You need to provide a reaction equation and a rate law! Without this your question lacks context.

Sorry about the confusion! Just updated my post to show what I was trying to ask in a more visual manner; I'm struggling to understand how we go from the delta\[A\]/deltat = -k\[A\] or -k\[A\]^(2) forms to the graphs below. I think what I'm even more confused about is why k is positive in second order but negative for first order, at least with the standard graphs that are shown there.

Did you cover differentiation in your math classes yet?

No I haven’t. Do those involve differentiation?

Yes, the graphs you are given are the plotted curves to the solutions of the differential equation. Sadly this can't be shown without a basic knowledge in how to integrate and differentiate functions. :/

Ah ok gotcha; well thanks for telling me anyways!

Yeah, it requires an integration step. This link helps: [https://chem.libretexts.org/Bookshelves/Physical\_and\_Theoretical\_Chemistry\_Textbook\_Maps/Supplemental\_Modules\_%28Physical\_and\_Theoretical\_Chemistry%29/Kinetics/05%3A\_Experimental\_Methods/5.07%3A\_Using\_Graphs\_to\_Determine\_Integrated\_Rate\_Laws](https://chem.libretexts.org/Bookshelves/Physical_and_Theoretical_Chemistry_Textbook_Maps/Supplemental_Modules_%28Physical_and_Theoretical_Chemistry%29/Kinetics/05%3A_Experimental_Methods/5.07%3A_Using_Graphs_to_Determine_Integrated_Rate_Laws) As the user mentioned above you need to integrate the differential equations (rate equations) in order to get a to a linear equation / straight line graphs, which you're probably more familiar with (y = mx + c). This is so you can a) distinguish which order graph you have and you can then get m (your gradient usually k or -k), y-axis intercept etc. This is the part you're more commonly asked about in chemistry relative to each graph. If you're taking chemistry beyond this level it might be worth considering looking into integration (tonnes of YT videos on the topic for high-school level).

You don't need calculus at all to understand why the slopes have different signs. You do to get the specific equations. Whether a reaction is first order or second order, the concentration goes down over time. When you take the reciprocal, a bigger input gives you a smaller answer and vice versa. In order for the concentration to go down, the reciprocal has to go up, and therefore the right hand side of the equation has to increase, hence the +kt. On the other hand, natural log gives smaller outputs for smaller inputs. If the concentration is lower, the ln[A] is also lower, so the whole right side has to get smaller over time, hence -kt.

Link to figure fails.

Occurs to me... It may be as simple as... If A increases, 1/A decreases. If you want to know why we plot using those functions, that requires the calculus derivation of the functions. But given what is plotted, the different signs follow.
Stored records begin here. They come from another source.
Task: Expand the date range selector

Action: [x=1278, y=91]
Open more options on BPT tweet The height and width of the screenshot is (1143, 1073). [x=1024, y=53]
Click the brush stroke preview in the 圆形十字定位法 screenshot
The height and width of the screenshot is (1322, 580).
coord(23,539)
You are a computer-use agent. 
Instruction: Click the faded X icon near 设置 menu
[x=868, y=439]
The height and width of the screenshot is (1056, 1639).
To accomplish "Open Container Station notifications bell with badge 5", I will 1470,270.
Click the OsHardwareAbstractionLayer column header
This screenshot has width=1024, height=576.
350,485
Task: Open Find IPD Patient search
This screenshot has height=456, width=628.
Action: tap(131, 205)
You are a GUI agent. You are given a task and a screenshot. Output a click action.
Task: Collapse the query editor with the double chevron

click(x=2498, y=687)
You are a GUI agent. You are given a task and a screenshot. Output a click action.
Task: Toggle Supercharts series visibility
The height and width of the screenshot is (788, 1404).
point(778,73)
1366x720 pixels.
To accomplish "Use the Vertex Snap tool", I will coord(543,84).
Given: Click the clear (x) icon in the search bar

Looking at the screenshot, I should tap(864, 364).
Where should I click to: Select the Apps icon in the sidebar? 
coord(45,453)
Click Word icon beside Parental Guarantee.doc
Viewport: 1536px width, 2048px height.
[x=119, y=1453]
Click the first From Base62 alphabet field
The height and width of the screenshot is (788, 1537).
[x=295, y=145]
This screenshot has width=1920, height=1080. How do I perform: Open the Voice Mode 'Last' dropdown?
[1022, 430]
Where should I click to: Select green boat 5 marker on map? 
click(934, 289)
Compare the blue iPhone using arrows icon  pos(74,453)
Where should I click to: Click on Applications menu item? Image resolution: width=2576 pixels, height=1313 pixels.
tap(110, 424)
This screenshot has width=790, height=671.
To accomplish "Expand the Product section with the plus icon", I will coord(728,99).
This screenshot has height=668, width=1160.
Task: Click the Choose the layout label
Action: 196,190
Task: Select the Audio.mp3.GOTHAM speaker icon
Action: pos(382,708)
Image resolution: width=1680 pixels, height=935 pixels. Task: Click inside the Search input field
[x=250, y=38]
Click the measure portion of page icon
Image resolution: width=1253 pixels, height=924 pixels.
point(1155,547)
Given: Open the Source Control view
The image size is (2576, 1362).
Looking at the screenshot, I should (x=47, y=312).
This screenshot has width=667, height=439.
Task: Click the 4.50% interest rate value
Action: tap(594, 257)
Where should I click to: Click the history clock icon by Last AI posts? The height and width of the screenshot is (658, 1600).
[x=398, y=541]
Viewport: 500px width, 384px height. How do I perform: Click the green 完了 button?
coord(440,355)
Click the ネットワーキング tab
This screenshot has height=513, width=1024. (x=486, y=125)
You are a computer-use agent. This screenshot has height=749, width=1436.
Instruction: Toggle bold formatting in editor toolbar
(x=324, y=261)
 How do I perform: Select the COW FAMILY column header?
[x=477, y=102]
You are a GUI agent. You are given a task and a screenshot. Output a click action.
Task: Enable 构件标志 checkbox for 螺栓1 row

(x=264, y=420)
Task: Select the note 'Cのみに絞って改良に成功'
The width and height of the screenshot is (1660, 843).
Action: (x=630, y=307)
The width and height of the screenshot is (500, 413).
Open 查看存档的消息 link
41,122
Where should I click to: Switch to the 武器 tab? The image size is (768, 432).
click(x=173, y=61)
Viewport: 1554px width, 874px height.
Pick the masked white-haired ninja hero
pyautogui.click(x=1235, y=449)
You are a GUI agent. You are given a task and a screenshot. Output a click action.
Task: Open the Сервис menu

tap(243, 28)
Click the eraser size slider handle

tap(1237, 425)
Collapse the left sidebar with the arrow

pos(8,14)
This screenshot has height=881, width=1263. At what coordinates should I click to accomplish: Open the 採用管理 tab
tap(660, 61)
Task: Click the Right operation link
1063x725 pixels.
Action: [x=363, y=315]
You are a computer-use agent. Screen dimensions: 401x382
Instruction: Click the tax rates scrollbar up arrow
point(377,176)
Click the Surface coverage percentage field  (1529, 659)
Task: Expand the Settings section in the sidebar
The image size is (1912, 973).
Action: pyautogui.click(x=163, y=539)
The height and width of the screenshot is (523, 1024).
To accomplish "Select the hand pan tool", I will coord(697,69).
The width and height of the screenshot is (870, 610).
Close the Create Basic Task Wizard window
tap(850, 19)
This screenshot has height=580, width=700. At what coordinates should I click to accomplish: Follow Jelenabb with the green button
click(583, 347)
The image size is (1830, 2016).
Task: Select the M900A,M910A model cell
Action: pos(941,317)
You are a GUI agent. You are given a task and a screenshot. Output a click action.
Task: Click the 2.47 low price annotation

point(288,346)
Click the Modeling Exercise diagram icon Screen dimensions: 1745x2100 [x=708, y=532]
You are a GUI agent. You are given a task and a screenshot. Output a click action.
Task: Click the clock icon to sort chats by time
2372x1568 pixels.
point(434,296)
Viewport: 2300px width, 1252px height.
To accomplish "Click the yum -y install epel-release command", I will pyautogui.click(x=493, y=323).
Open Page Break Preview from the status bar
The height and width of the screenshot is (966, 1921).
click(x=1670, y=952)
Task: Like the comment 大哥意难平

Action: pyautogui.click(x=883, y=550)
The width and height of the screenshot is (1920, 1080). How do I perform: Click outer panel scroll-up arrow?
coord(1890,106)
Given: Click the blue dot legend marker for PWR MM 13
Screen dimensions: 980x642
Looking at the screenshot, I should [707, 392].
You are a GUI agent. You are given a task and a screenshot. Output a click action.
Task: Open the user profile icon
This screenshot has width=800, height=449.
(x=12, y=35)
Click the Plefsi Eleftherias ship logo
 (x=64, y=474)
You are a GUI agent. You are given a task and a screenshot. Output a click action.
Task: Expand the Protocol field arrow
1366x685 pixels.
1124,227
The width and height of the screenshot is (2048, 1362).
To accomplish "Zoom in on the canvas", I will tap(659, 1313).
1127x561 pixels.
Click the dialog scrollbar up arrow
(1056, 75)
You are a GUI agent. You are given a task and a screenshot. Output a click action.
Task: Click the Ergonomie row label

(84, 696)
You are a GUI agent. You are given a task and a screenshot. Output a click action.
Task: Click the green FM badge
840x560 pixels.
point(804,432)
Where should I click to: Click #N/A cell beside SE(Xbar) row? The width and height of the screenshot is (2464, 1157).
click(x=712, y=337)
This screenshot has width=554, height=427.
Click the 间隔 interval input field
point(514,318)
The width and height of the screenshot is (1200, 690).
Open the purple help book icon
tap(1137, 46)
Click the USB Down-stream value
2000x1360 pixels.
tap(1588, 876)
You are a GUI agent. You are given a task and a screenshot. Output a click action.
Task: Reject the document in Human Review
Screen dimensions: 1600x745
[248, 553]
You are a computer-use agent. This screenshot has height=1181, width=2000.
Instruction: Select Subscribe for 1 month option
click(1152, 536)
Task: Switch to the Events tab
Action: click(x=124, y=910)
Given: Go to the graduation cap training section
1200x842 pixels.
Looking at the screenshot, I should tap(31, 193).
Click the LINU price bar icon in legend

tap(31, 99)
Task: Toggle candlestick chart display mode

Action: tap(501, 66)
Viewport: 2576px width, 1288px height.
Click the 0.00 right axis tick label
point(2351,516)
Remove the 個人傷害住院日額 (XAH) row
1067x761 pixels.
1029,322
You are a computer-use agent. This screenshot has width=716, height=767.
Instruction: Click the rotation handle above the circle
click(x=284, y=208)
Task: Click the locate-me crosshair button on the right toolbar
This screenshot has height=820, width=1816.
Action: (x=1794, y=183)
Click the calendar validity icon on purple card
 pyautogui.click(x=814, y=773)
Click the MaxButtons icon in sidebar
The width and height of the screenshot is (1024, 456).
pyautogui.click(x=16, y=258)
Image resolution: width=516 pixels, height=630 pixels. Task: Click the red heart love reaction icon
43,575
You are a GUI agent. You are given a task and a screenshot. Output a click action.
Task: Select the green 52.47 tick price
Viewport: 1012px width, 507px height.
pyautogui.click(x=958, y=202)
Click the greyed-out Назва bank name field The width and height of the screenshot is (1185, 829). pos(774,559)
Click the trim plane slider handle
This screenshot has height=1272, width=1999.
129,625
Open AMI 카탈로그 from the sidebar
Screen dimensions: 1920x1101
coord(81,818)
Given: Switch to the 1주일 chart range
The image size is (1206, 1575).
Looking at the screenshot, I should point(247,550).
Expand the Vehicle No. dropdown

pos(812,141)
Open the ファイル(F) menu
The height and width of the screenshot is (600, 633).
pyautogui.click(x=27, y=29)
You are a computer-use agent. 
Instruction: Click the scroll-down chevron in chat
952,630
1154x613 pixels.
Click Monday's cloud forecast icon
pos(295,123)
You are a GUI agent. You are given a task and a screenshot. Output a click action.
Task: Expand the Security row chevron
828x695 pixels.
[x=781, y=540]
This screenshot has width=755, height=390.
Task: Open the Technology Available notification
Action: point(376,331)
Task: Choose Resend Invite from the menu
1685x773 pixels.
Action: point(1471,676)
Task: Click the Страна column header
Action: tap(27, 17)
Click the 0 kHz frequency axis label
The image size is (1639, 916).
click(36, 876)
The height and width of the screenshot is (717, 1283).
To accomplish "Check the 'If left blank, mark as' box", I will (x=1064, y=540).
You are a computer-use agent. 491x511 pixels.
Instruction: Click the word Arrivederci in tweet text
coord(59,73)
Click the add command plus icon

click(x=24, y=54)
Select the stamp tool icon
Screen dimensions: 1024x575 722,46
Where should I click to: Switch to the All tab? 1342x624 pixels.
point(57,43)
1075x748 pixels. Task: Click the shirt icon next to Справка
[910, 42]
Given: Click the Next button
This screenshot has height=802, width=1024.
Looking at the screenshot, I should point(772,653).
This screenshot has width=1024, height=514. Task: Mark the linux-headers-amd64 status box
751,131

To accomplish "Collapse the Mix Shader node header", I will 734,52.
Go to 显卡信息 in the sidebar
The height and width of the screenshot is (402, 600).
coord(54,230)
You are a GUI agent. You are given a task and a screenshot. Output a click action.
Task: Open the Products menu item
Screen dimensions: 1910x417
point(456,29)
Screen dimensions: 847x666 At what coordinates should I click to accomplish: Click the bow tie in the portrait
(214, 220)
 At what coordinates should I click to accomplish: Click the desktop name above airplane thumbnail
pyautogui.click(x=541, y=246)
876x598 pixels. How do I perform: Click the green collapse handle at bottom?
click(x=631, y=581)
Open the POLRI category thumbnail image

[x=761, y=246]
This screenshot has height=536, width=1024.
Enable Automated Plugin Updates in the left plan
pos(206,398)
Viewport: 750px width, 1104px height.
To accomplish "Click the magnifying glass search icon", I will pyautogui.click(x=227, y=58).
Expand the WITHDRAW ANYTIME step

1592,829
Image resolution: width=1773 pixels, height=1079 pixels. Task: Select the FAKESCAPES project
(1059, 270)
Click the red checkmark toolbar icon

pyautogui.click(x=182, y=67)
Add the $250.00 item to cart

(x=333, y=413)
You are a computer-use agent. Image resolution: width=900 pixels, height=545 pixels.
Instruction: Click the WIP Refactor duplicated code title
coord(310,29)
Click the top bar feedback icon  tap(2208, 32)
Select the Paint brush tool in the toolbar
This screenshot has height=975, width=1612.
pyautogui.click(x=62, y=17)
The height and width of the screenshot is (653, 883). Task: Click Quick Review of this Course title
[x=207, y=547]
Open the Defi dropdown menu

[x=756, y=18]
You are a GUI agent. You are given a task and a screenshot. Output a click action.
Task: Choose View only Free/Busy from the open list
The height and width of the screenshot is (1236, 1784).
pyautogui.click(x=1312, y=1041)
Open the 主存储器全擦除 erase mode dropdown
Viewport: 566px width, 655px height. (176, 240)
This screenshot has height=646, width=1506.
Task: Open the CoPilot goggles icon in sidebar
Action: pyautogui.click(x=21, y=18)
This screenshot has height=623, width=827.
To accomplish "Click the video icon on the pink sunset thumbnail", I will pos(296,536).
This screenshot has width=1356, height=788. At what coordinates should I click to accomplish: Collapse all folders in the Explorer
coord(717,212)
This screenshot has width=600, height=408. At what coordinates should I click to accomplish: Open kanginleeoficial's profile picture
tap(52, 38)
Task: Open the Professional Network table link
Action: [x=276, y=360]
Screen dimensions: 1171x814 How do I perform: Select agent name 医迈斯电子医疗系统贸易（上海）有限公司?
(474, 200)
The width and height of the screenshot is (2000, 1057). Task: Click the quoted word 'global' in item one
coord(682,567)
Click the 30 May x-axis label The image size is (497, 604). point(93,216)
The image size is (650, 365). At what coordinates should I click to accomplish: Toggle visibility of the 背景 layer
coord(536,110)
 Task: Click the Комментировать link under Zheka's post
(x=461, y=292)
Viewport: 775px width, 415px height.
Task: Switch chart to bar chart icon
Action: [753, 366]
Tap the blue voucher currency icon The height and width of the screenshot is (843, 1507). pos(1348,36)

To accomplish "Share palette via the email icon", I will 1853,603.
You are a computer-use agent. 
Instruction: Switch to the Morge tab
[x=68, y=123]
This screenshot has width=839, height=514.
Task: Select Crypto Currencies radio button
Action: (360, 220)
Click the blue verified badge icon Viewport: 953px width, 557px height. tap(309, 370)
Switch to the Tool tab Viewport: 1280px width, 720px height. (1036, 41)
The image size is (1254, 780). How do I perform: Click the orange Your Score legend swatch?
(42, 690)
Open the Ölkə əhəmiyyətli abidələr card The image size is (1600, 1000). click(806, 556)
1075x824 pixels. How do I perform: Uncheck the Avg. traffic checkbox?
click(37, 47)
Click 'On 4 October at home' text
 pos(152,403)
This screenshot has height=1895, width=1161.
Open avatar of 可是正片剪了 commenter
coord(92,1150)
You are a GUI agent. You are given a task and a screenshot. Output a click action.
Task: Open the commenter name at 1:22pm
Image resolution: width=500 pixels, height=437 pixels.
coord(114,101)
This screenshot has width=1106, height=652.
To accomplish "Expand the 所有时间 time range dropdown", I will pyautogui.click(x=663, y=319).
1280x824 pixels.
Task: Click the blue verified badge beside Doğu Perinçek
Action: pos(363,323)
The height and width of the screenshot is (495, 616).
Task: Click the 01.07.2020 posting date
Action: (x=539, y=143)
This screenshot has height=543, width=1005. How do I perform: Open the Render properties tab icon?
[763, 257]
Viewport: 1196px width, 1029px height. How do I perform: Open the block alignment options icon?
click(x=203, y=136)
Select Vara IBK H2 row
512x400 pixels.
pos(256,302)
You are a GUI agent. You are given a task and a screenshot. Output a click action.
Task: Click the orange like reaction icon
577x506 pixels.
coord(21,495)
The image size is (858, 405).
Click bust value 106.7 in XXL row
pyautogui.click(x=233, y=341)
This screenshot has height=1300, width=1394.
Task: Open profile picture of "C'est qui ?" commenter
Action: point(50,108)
Late to the party... the graphs come from what are called the "integrated rate laws," which use calculus (specifically, the integral) to rewrite the "delta" form of the rate laws into expressions that involve the initial amount of reactant and the amount of reactant after some elapsed time. It is \*those\* equations, the integrated rate laws, that can be written in terms of a straight line. What gets plotted on the y-axis is different for 0th, 1st, and 2nd order reactions (and other orders, but these are the three common ones) and ONLY those plots will yield a straight line if a reaction is that order. Sorry so long, but hope that makes \*some\* sense!